Monday, February 16, 2009

About Lincoln

I anticipate reading books about Lincoln the rest of my life. But currently I am getting tired of reading about our 16th President. I need a Lincoln break!

The book I'm finishing now is THE BEST HISTORICAL ESSAYS ON LINCOLN edited by Sean Wilentz, one of our leading 19th century historians. This volume collects what Wilentz thinks is the best on Lincoln.

Richard Hofstadter's essay "Abraham Lincoln and the Self-Made Myth" is the BEST short treatment of Lincoln bar none. Hofstadter gives us a conservative Lincoln who was pushed by events and who created the American myth of the self-made man. My conclusion likewise is that Lincoln was very much a conservative on race and slavery (even by the standards of the 19th century) though his Whig economics (goverment spending for infrastructure development which is anathma to today's Republicans) is quite liberal by today's reckoning.

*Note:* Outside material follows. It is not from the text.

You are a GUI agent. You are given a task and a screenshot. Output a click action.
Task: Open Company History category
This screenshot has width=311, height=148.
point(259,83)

James Oliver Horton's "Naturally Anti-Slavery" puts Lincoln's anti-slavery positions in proper historical perspective. Horton seems to believe that Lincoln abandoned colonization because he said no more about it after December of 1862. I'm not sure about this. It's funny to make an assumption about the mind of Abraham Lincoln based on his silence!

Richard Current's piece on Lincoln the politician is the best treatment on the subject. The same can be said---the best treatment---of McPherson's discussion of Lincoln's policy of unconditional surrender.

All in all this is certainly a handy and necessary addition to the Lincoln canon.